Hace unos días le conté a un amigo lo que me había ocurrido, mientras regaba las flores del balcón de mi casa.
Mientras fui y volví tres o cuatro veces trayendo el agua, en uno de esas idas y venidas me sorprendí por el delicioso olor a tierra mojada que se podía percibir.
Además de apreciar como las plantas que adornan el pequeño jardín, crecen animadas por ese elemental cuidado de regarlas.
Mi amigo me escuchó y me miró sorprendido y me dijo…Y eso te llama la atención? No te ofendas, pero como te puedes sentir admirado por semejante tontería?

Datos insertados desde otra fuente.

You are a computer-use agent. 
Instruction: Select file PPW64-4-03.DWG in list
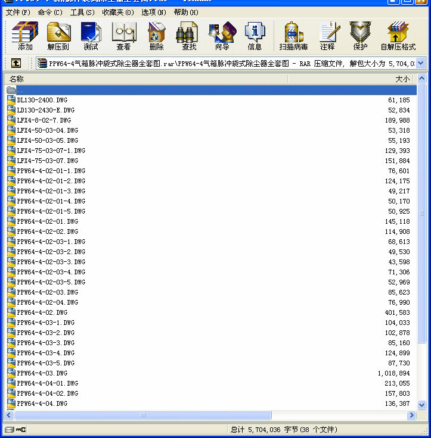[42, 373]
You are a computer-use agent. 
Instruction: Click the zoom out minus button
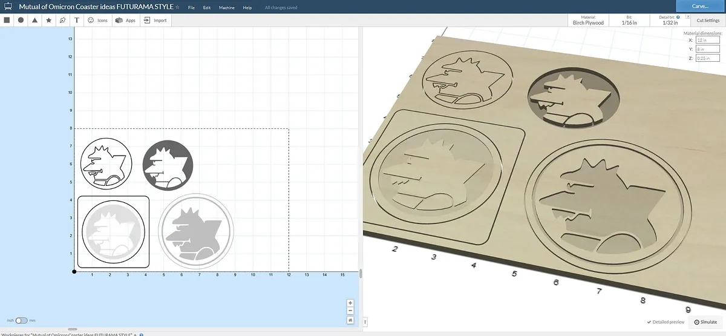pyautogui.click(x=350, y=311)
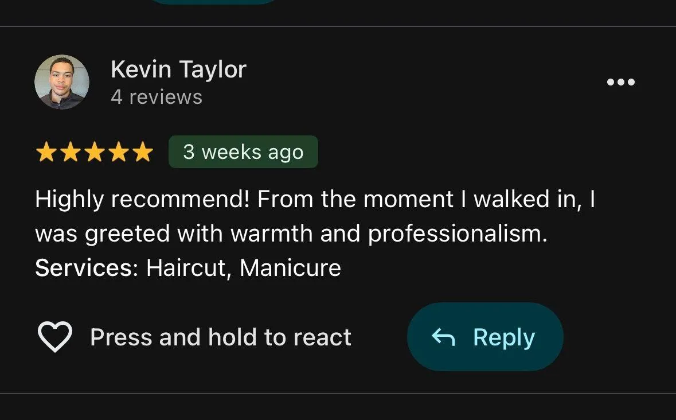View the reviewer's 4 reviews
Image resolution: width=676 pixels, height=420 pixels.
click(156, 97)
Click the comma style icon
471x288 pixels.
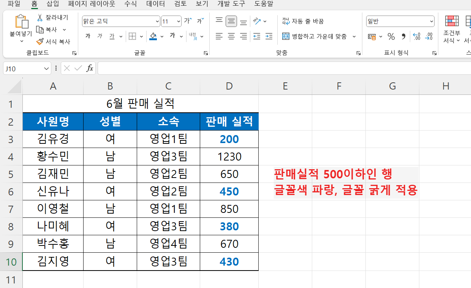(x=404, y=37)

No me ofendí y decidí contestarle con un gesto, para no darle más importancia al asunto. Y allí terminó el diálogo.
Terminó, pero no lo que pensaba sobre lo que había sucedido. Me faltó decirle a mi amigo que en ese momento había dado gracias a Dios por ser capaz de darme cuenta de lo que había pasado.
Será que estamos perdiendo la capacidad de valorar las pequeñas cosas?

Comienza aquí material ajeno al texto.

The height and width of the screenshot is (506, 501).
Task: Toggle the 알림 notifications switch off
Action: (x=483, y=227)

Pensando en mi amigo y su extrañeza por lo que le contado, confieso que sentí tristeza porque en su duro mundo estas cosas en lugar de ser bonitas, son un síntoma de flaqueza o de debilidad que nadie se puede permitir.

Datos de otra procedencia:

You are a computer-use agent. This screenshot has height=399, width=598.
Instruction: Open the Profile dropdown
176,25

A pesar de eso, estoy convencido de que así son las cosas de Dios. Sencillas y directas, sin grandes complicaciones, salvo las que nosotros mismos creamos.
Si soy su hijo, me debo comportar como tal. Sirviendo, por ejemplo, en algo tan simple como regar una planta y recibiendo la pequeña y fugaz paga de ver flores y el delicioso olor de la tierra mojada.